■ What the task asks: From the line containing "This screenshot has height=574, width=506." down to the line containing "Click the Windows", copy out the entries below exactly, both lines included, and nothing else; pictures do not belong in the copy.

■ Entries supplied:
· · · · ·

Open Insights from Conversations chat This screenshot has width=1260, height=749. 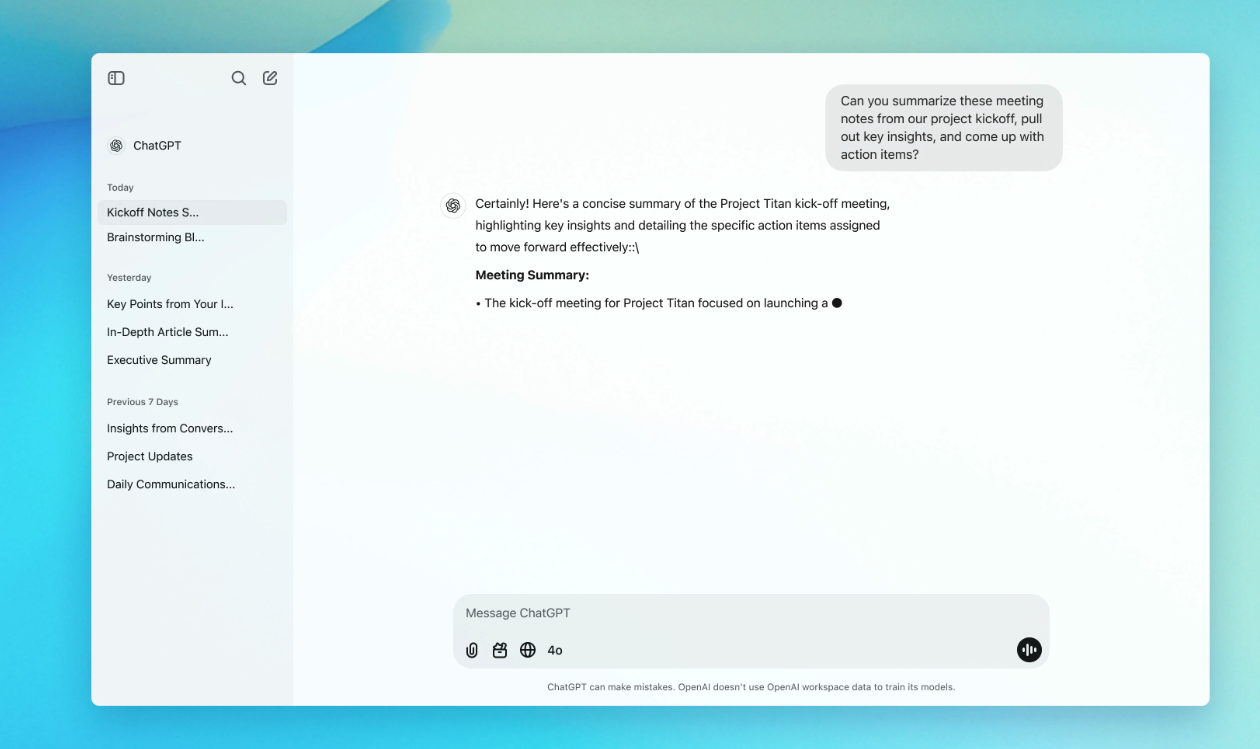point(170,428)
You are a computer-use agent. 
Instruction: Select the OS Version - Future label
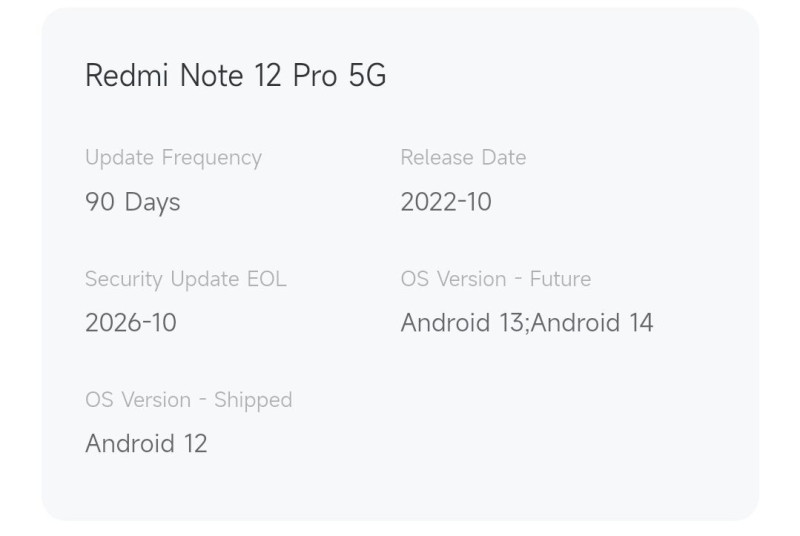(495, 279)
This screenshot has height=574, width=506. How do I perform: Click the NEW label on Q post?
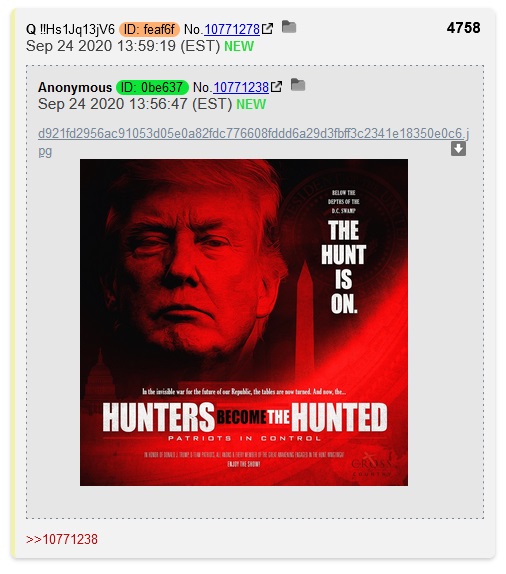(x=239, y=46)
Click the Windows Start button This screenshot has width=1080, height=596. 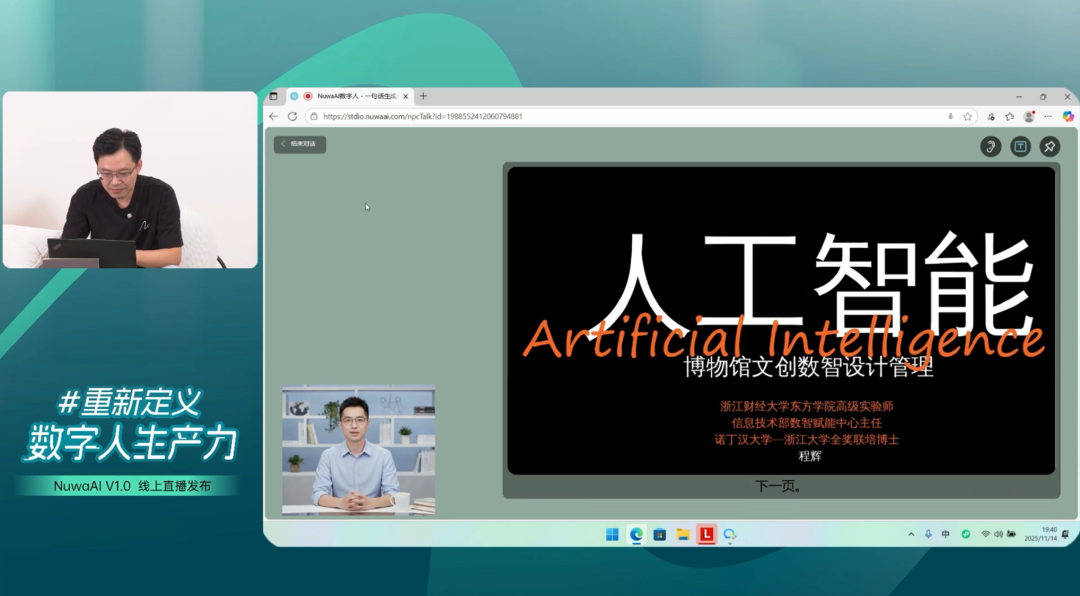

· · · · ·

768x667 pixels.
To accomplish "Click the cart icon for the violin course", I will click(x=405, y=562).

· · · · ·

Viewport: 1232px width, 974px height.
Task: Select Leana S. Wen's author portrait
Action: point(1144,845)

· · · · ·

■ Exercise answer:
This screenshot has height=574, width=506. How do I perform: Click the NEW label on Q post?
(x=239, y=46)
Click the Windows Start button This screenshot has width=1080, height=596. 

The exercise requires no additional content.